Restricted Research - Award List, Note/Discussion Page
Fiscal Year: 2023
2348 The University of Texas at San Antonio (144236)
Principal Investigator: Flores, Mario
Total Amount of Contract, Award, or Gift (Annual before 2011): $ 328,749
Exceeds $250,000 (Is it flagged?): Yes
Start and End Dates: 3/1/22 - 2/28/24
Restricted Research: YES
Academic Discipline: Engineering and Integrated Design
Department, Center, School, or Institute: Ceid Elec & Comp Engineering
Title of Contract, Award, or Gift: KSHV hijacks FAM50A to alter transcript splicing and induce cellular transformation
Name of Granting or Contracting Agency/Entity:
University of Pittsburgh Medical Center
CFDA Link: HHS
93.396
Program Title:
none
CFDA Linked: Cancer Biology Research
Note:
SAMs 1.1.1; The objective of this research project is to systematically map the dynamics of m6A modifications at a single base resolution and bindings of m6A reader proteins in KSHV epitranscriptome, and determine their functions in different phases of KSHV life cycle, and KSHV-induced tumorigenesis.
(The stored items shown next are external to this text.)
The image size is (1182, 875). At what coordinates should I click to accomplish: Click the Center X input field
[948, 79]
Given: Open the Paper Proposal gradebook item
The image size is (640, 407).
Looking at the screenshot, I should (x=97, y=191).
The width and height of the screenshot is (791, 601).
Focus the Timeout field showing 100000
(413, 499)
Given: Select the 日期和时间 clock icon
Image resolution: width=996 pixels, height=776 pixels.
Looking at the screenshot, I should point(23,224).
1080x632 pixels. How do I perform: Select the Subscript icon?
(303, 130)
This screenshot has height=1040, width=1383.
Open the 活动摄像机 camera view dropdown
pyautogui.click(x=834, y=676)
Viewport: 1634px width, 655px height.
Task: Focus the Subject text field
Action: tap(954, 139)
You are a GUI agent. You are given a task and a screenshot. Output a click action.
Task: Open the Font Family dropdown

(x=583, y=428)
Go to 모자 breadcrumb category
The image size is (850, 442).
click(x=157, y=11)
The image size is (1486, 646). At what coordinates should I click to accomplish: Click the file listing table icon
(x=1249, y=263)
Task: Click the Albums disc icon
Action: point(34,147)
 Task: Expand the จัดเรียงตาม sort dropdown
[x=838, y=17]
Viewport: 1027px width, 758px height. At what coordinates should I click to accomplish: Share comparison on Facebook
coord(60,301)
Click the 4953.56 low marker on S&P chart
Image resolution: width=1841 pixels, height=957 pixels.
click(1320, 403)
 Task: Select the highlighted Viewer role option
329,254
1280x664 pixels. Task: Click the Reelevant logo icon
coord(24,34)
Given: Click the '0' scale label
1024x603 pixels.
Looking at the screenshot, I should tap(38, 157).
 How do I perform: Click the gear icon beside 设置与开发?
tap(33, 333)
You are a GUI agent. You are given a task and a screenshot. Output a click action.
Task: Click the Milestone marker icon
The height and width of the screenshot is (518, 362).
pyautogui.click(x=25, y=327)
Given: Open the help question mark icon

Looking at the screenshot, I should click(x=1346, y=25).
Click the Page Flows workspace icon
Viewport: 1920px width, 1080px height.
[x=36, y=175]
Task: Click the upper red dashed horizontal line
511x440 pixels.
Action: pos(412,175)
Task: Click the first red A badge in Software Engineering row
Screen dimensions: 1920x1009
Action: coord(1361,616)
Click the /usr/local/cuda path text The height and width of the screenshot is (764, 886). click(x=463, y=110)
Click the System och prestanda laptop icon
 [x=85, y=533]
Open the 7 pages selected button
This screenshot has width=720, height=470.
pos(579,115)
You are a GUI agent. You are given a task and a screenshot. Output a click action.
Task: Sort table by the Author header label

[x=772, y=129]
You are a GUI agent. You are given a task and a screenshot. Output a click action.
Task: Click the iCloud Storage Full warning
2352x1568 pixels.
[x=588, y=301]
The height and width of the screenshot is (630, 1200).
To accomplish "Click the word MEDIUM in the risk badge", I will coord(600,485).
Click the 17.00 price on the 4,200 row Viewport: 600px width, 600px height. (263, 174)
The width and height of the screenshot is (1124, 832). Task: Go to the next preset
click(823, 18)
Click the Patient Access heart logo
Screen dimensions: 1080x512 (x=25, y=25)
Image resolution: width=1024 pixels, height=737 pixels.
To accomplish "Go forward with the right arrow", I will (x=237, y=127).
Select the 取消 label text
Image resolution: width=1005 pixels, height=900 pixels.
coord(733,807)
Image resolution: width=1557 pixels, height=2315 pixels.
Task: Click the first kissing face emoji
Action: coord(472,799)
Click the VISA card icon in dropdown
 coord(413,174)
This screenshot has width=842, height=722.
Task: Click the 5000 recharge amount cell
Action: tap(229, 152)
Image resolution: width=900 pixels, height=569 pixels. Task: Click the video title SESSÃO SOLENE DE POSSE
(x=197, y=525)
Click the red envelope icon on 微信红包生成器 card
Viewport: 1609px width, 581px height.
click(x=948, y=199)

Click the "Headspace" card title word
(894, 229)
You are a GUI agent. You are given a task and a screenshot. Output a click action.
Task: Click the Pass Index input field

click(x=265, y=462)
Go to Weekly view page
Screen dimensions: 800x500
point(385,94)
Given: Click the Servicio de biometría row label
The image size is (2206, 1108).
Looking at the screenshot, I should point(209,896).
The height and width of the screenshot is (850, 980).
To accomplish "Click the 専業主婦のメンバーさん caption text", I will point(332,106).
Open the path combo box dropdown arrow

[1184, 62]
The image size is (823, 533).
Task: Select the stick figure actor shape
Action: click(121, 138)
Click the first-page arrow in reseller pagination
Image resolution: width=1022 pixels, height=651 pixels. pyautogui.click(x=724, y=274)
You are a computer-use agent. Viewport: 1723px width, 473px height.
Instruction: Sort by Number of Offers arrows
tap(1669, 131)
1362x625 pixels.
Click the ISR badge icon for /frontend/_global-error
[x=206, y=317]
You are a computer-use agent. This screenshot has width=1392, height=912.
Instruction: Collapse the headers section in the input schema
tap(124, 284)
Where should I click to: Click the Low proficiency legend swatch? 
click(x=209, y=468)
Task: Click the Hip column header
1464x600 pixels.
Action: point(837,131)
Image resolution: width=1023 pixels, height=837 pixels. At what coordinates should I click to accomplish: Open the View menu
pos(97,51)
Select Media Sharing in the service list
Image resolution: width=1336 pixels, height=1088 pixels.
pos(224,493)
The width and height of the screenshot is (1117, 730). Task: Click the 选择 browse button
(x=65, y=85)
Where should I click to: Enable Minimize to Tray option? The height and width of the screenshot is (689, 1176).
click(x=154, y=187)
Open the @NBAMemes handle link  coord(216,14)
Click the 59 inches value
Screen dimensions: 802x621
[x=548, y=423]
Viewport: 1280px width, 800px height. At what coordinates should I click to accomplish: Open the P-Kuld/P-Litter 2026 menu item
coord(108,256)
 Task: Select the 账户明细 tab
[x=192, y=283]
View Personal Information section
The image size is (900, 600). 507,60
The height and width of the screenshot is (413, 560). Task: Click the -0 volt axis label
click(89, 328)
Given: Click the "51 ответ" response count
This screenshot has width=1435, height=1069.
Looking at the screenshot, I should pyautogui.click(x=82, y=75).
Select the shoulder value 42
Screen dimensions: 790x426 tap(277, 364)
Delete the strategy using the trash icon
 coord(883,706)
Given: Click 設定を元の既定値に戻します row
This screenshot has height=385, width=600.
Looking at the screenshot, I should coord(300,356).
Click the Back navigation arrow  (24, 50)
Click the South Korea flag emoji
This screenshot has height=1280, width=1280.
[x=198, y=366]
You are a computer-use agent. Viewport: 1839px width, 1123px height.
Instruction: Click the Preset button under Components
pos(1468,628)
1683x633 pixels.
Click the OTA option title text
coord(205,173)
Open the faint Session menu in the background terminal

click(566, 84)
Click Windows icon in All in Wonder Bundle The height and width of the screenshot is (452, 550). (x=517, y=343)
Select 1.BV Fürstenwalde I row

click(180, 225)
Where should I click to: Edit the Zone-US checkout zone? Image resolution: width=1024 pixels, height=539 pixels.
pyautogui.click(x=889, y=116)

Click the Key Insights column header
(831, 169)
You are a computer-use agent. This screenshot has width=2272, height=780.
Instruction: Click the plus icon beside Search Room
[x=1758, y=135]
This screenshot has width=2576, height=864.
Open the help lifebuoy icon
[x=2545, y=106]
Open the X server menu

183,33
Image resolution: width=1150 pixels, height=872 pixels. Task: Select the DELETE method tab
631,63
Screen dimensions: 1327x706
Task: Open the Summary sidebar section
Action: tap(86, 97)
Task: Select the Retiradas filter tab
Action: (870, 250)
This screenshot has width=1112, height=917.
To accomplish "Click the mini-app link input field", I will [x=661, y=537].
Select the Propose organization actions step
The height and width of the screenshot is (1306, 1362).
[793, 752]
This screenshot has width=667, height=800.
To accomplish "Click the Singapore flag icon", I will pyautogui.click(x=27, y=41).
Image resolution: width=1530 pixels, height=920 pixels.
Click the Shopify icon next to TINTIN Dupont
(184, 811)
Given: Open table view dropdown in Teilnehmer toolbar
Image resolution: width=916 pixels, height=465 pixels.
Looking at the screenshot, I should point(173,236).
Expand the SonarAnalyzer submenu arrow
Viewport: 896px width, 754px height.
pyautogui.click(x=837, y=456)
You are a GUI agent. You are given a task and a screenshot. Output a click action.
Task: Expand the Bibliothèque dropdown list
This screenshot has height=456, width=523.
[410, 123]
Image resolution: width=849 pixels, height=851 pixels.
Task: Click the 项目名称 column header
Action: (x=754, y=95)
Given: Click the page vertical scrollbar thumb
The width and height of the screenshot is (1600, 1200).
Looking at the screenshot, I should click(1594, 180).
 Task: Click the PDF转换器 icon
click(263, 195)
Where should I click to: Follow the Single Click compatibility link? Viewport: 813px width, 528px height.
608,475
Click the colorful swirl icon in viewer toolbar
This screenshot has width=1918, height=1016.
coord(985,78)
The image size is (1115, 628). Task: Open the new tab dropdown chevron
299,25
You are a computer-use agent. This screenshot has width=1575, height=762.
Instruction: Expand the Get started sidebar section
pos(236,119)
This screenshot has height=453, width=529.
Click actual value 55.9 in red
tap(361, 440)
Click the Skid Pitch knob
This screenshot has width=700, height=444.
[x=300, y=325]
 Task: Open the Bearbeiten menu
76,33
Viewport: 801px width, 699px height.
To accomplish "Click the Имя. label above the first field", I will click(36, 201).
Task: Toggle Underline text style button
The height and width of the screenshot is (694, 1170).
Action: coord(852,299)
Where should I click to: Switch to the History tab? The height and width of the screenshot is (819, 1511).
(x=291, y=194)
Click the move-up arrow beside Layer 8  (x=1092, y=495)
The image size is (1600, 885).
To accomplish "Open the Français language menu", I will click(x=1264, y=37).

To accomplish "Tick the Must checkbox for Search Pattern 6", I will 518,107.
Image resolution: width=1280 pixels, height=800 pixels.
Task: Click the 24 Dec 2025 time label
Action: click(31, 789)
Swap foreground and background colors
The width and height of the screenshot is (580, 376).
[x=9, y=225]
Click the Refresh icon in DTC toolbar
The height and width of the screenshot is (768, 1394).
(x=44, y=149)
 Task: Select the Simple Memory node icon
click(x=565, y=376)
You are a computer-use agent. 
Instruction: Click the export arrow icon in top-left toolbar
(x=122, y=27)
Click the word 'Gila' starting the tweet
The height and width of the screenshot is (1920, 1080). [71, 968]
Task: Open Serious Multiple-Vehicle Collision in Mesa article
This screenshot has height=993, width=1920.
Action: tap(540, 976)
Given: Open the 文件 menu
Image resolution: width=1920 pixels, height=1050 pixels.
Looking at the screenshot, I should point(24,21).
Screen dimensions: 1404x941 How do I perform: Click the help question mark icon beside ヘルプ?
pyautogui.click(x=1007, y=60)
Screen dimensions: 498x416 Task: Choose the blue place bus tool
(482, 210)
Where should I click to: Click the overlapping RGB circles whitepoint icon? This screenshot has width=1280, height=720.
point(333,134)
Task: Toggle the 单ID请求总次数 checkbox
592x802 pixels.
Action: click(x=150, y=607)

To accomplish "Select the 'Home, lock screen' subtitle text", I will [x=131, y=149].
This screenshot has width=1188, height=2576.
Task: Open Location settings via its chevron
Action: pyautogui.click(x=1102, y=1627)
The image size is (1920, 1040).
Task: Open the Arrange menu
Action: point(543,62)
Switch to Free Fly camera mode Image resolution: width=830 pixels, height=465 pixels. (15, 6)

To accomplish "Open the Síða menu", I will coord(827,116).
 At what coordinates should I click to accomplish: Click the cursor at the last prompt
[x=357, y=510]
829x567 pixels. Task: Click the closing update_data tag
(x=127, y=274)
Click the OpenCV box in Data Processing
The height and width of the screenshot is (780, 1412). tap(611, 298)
The Central Hypothesis is that KSHV m6A modifications are dynamically regulated, and these modifications mediate different phases of KSHV life cycle, and hence KSHV-induced tumorigenesis. We will test this hypothesis by mapping m6A marks in KSHV transcriptome at a single base resolution, and determine the roles of m6A writer and eraser proteins in different phases of KSHV life cycle and KSHV-induced tumorigenesis (Aim 1); determining the functions of m6A reader proteins in different phases of KSHV life cycle by gain- and loss-of-function approaches and by examining their bindings to KSHV transcripts (Aim 2); and examining the functions of KSHV m6A marks in the context of viral infection using Crispr-Cas9-guided m6A writer and eraser, and by site-specific mutagenesis (Aim 3). It is our expectations that this project will provide comprehensive mapping and functional delineation of m6A marks, and m6A writer, eraser and reader proteins in different phases of KSHV life cycle, and KSHVinduced tumorigenesis. This work is highly significant as it will, for the first time, systematically reveal the functions of these RNA modifications in KSHV infection, thus providing insights into the mechanism regulating KSHV life cycle and KSHV-induced pathogenesis. This study will also identify potential prognostic markers and therapeutic targets. The proposed work is highly innovative as it will use new technologies to map m6A marks and bindings of m6A reader proteins, as well as directly manipulate m6A marks on key viral transcripts by Crispr-Cas9-guided m6A writer and eraser, KSHV reverse genetics, and innovative tumor models. Furthermore, the generated datasets, information and reagents will be valuable to the scientific community.
Discussion: No discussion notes